Your question really points to the thing that is, right now, not even a week in this position, of most concern to me; namely, can we, at the level of expertise that we need to lead this particular area of government, get people. I think, generally, within the Civil Service, we can do reasonably well but not lavish by any means.
For some key positions that require higher level expertise, I think we are going to have to find new ways to do this but without it being some kind of a way - because fairness really matters to me so I don't want it to be some kind of a way that people can get - it sounds terrible to use the word, deals, but I think, in the public, when you critique things, that is the language you might use; it has to be clear as to why certain kinds of expertise might, in fact, require special consideration.
The issue for me is, I think, the one that even came in your questions, it is transparency. If you know and can have a good, clear and truthful explanation for why an exception might be made, as long as transparency is there, I think all reasonable persons will respect it. I think this is an issue that is of concern to me that we are addressing. As I said, within this week I am having a major meeting about our key vacancies and I think that is one that will require really immediate and some creative attention.

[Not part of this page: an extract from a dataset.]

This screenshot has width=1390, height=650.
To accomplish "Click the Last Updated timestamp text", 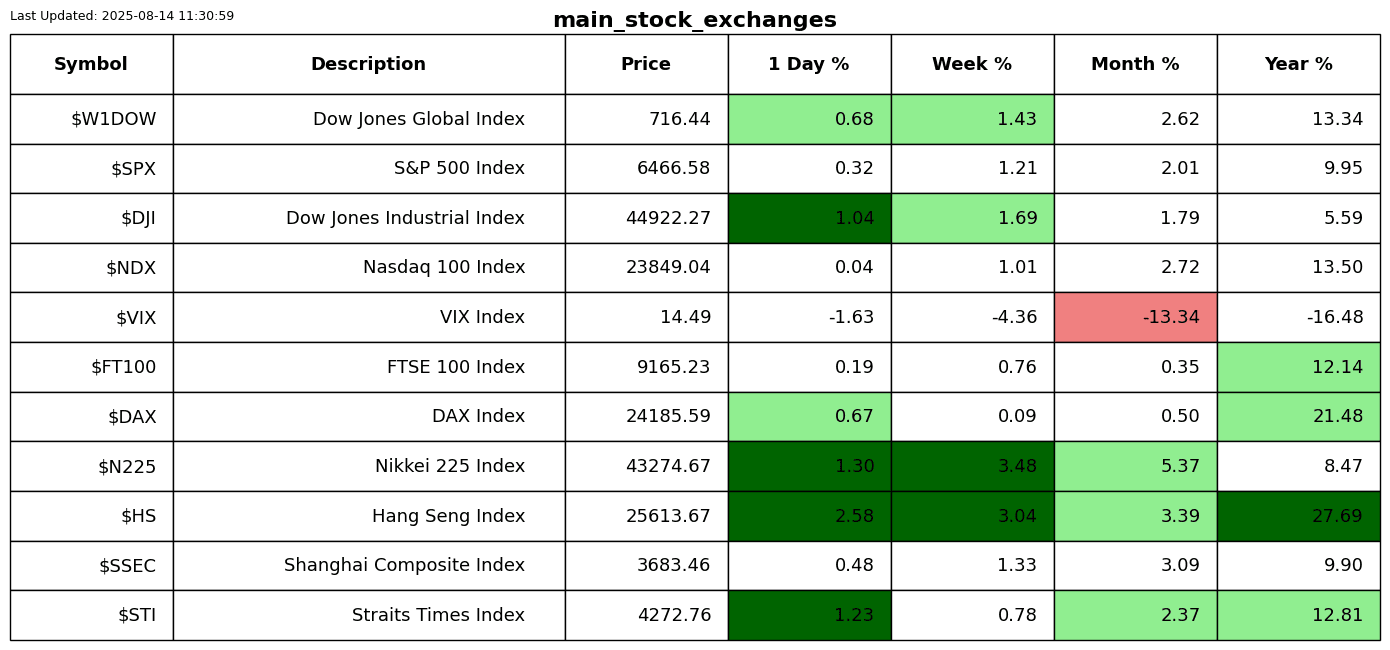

MR. CHAIRMAN: Mr. Fage, go ahead.
MR. FAGE: Just a comment from myself. I admire the challenges that you have prepared yourself to face and a bit of my shaking of the head in regard to your response on why $13.3 million was given to stop a business plan was not that those reasons may not have been plausible. You were not there. I am sure everybody who was there can come up with the reasons. The net problem is for all of us, though, legislators, citizens of Nova Scotia, administrators of the Department of Health is, in my rough bookkeeping, it is $200 million debt between Cape Breton, between the QE II. All those decisions that now you, as deputy, as chief administrative officer for the Department of Health, have to find that besides the operating budget, that is the danger of escalation and points of time. I mean, obviously, if that was the strategy to move us ahead to the budget and we received more health care dollars and hopefully we can pick that up, so be it, but the important thing is we are in a situation we
can't put off yesterday until tomorrow for very long and that is quite obviously your job to manage that. It was a pleasure being here today.
MR. CHAIRMAN: It sounds as if we have finished our round of questioning for this morning. Dr. Kenny, I hope you didn't think there was even any remote implication by any of the questioning that we could have acquired, in Nova Scotia, a better deputy minister if only we had been prepared to pay more. I don't think anyone was meaning to say that and we are, I think, all very happy to have to take the position and we wish you well in a very difficult task. Thank you and your team for coming to meet with us this morning.
Before we stand adjourned, let me just announce that, of course, we meet two weeks from today to review the Auditor General's Report. We will start at 8:30 a.m. and go until 11:00 a.m. and the review will be of the Auditor General's Report and it will be in this Chamber.
With that said, we do stand adjourned. Thank you all very much.